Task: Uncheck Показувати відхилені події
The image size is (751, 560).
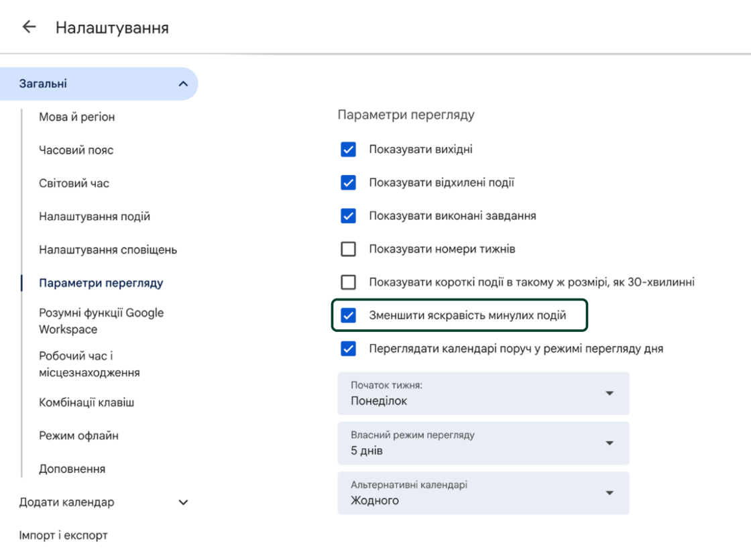Action: click(348, 182)
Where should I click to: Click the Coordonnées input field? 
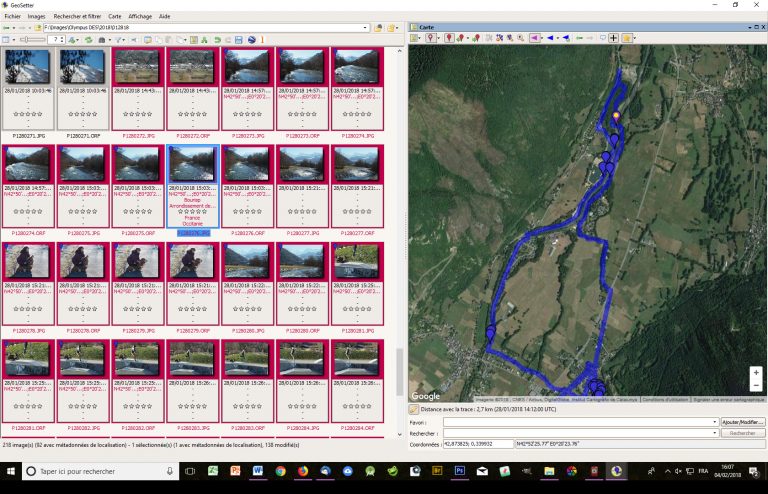[x=477, y=444]
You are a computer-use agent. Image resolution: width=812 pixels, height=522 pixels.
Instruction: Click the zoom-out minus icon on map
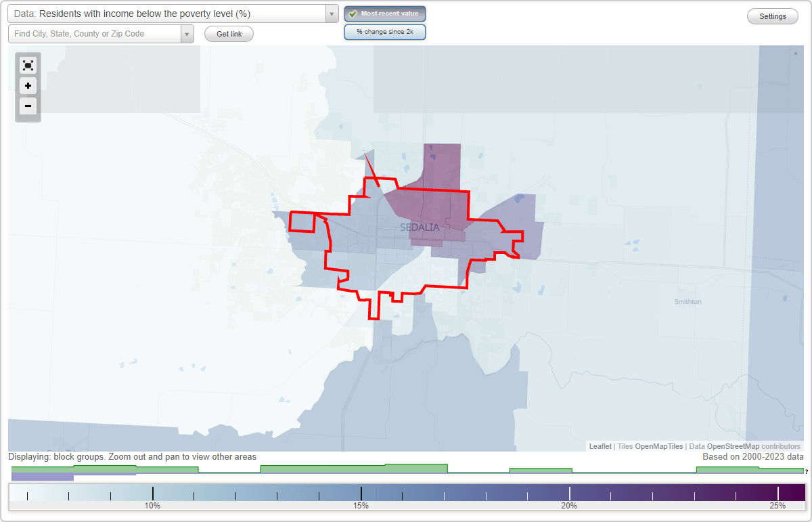point(28,106)
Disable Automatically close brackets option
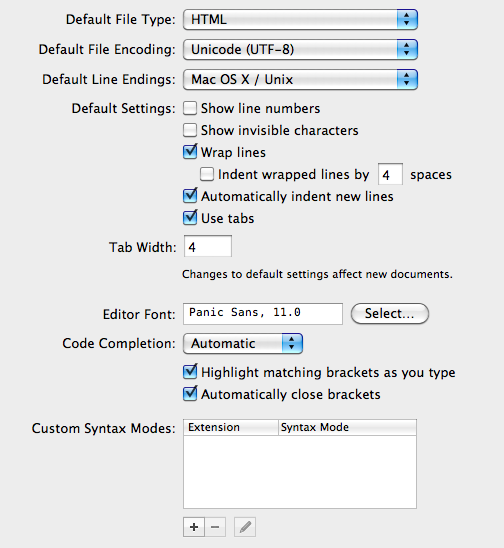This screenshot has width=504, height=548. click(190, 394)
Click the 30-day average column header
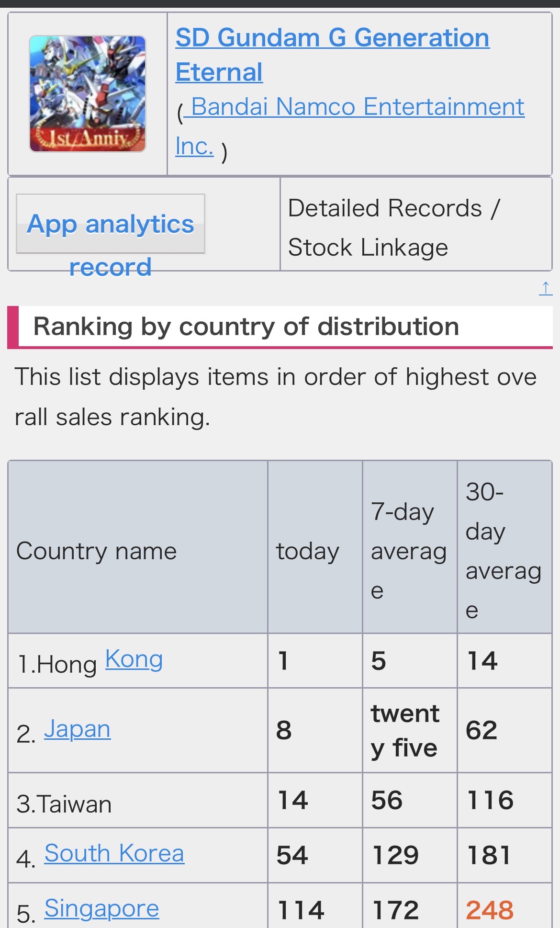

★ ★ ★ ★

About this exercise: Retype every record above word for word, leaving out any pictures.

Written response:
Task: Uncheck Показувати відхилені події
The image size is (751, 560).
Action: click(348, 182)
Where should I click to: Click the Coordonnées input field? 
[x=477, y=444]
You are a computer-use agent. Image resolution: width=812 pixels, height=522 pixels.
Instruction: Click the zoom-out minus icon on map
point(28,106)
Disable Automatically close brackets option
This screenshot has width=504, height=548. click(190, 394)
Click the 30-day average column header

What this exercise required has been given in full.